## Assigned task
Scan the records beneath this line for the line holding "At what coordinates should I click to accomplish: Open" and the line holding "Task: Open terminal", then transcribe exactly those two and all lines between.
*** Records to use ***
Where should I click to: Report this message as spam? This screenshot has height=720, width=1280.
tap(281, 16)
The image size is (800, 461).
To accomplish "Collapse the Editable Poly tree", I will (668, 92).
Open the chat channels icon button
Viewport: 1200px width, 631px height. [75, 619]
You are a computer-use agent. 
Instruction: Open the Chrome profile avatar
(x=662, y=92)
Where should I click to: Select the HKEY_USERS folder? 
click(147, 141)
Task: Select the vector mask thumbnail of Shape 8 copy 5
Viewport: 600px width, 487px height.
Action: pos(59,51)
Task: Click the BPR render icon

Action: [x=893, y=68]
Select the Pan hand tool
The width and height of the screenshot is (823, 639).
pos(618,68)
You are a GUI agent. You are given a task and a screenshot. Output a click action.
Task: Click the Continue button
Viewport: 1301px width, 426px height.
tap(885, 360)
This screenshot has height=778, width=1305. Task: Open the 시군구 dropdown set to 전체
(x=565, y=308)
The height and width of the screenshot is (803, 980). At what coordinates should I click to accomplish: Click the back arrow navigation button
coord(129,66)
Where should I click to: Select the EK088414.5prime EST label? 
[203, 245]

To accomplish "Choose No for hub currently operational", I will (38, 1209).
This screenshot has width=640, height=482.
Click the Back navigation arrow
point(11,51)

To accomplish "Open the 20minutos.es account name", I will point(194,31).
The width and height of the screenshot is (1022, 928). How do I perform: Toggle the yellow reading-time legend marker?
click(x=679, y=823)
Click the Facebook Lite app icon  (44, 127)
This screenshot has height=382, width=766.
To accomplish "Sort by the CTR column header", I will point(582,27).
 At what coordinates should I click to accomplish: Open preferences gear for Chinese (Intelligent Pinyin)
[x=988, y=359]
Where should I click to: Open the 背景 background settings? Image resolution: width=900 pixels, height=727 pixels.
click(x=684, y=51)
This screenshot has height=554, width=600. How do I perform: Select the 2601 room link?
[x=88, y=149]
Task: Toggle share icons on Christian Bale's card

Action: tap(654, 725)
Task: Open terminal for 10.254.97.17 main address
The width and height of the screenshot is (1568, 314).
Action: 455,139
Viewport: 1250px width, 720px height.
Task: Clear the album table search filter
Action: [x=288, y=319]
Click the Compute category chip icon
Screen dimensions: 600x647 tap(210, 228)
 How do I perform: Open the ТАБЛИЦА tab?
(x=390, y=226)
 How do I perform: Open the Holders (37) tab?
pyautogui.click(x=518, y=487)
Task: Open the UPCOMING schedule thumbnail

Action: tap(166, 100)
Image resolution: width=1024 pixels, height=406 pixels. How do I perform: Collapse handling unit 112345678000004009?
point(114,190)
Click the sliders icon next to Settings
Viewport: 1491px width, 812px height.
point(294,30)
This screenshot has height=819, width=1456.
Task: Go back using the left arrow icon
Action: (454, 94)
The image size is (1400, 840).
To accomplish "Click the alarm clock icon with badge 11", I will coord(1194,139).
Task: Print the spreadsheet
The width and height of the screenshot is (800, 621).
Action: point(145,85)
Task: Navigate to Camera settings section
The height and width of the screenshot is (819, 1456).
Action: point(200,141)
*** End of Records to use ***
## Written response
 At what coordinates should I click to accomplish: Open preferences gear for Chinese (Intelligent Pinyin)
[x=988, y=359]
Where should I click to: Open the 背景 background settings? Image resolution: width=900 pixels, height=727 pixels.
click(x=684, y=51)
This screenshot has height=554, width=600. How do I perform: Select the 2601 room link?
[x=88, y=149]
Task: Toggle share icons on Christian Bale's card

Action: tap(654, 725)
Task: Open terminal for 10.254.97.17 main address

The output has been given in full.